The results are encouraging, displaying a confident and resilient sector that is full of ambition for the future. Growth is firmly on the agenda – through innovation, optimisation, diversification and, in some transactions, deals. Technology will be a key driver, in particular the massive potential of AI which businesses can leverage to improve the customer experience, drive increased operational efficiency and allow employees to become more productive in the areas of highest return.
This will help businesses strengthen their workforce and skills propositions, utilising people’s talents to their best effect. We also see a strong recognition in our survey of the importance of sustainability and the ESG agenda – another important factor in the recruitment and retention of talent. Not only that, there is a real commercial return from a strong ESG narrative as it can improve access to funding and increase enterprise value and deal multipliers.
But the nation’s private enterprise owners and leaders are not naïve. There is clear recognition that a variety of challenges lie ahead. Just as 2024 was a testing year of low economic growth and significant external change (including elections in both the UK and US), 2025 promises to be an unpredictable ride. The UK government has an ambitious programme to kickstart growth – but will it work and will the burden on businesses increase? How significant will the impact of measures in the Budget including a rise in employers’ National Insurance and changes to Business Property Relief be for private businesses? Further afield, will global trade wars intensify, and will the new US president impose protectionist policies that could affect the UK and other economies?
There are plenty of questions and unknowns. But what is certain is that the UK’s private enterprises are energised for the challenge and determined to succeed. It’s a picture of resilience, opportunity, growth ambition and entrepreneurial drive. It’s often said that SMEs are the engine of the UK economy – if that’s the case, the engine is purring as we get going in 2025.
I hope you enjoy reading our first KPE Barometer and that the insights it contains stimulate your own thinking and ambition.





Key findings

01 Business Outlook
A buoyant picture of diversification and growth

The results of KPMG’s inaugural Private Enterprise Barometer show that UK private enterprises are confident and poised for growth. Of the 1,500 business owners and leaders surveyed, 92% are confident about their company’s growth prospects, with 59% describing themselves as very confident.
Such high levels of optimism suggest that private enterprises have weathered the challenging trading conditions of recent times and believe they have the resilience to leverage opportunities ahead.
When asked about the main driver for this growth, the most cited factor (52% of respondents) was increased demand for their company’s products and services, followed by plans to introduce new technology (43%), plans to enter new markets or launch new products and services (43%), and a more positive outlook for the UK economy (42%).
Respondents are focusing on new opportunities and innovations. Many have expanded their product lines or diversified their service offerings, acknowledging the importance of adaptability and foresight in the current market environment.
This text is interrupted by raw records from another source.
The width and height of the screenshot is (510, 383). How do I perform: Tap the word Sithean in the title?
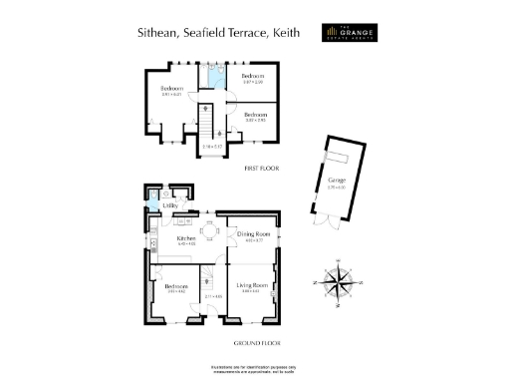(x=156, y=32)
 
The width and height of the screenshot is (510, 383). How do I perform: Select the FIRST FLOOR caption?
(x=261, y=169)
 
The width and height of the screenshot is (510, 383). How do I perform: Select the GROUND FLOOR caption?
(x=254, y=343)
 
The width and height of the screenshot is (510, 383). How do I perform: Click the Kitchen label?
(x=186, y=239)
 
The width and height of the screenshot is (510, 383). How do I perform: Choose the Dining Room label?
(x=253, y=233)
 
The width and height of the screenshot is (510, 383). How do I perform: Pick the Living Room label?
(x=253, y=286)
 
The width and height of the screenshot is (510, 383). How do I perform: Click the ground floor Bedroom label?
(x=177, y=286)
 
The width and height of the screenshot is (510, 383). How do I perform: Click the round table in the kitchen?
(x=211, y=230)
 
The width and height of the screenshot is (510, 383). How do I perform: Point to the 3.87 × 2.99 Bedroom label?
(x=253, y=77)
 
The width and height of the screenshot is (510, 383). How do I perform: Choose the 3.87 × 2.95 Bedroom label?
(x=255, y=116)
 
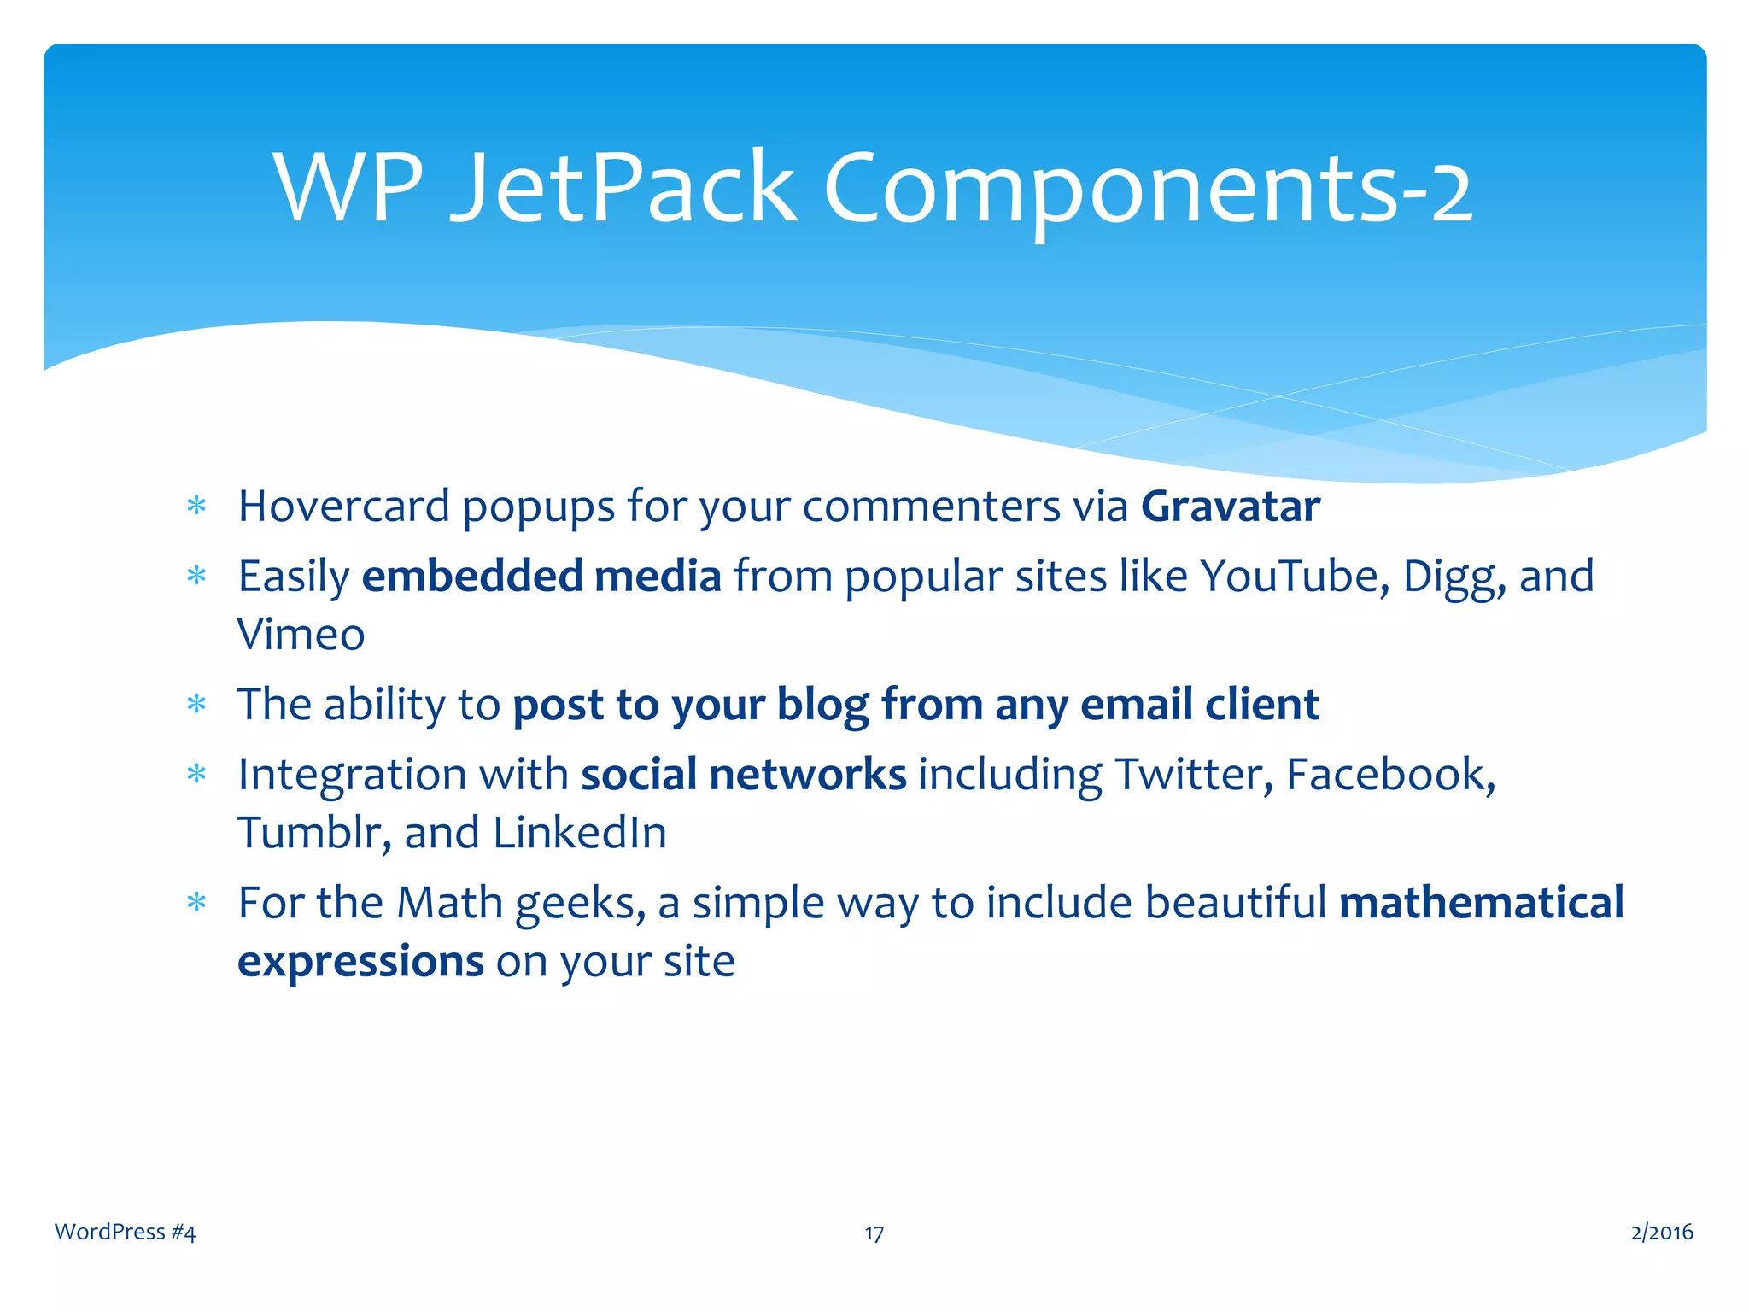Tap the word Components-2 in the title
[1148, 190]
By utilising this approach, businesses can aim for long-term success in a dynamic and competitive environment.
However, it is not a universally confident picture, with nearly one in ten business leaders expressing doubts about the future. Amongst these, the most widely cited factor was cost pressures (51%) followed by a less positive outlook for the UK economy (48%).
But how will businesses achieve their growth ambitions? When asked how they will diversify, 69% said they will do so through launching new service lines or product categories, while 63% plan to enter new markets including overseas.
The most widespread international destination, unsurprisingly, is Western Europe (40%), followed by Eastern Europe (35%). North America is in the sights of nearly a third of executives (31%) while other continents such as Australasia, Asia, the Middle East and Africa all feature in the plans of around a fifth of leaders.
Top 3 destinations to enter new markets


Certainly, while businesses’ confidence is heartening, there remain many factors that could blow their ambitions off course. The global picture is volatile with ongoing geopolitical tensions and the increasing possibility of entering an era of escalating trade wars and tariffs, which could have significant implications for global trade and growth.
Businesses need to address pressure points by focusing on operations, digitisation, and sustainability. It is important for all types of businesses to maximise operational effectiveness and efficiency. Investing in the future has become increasingly important.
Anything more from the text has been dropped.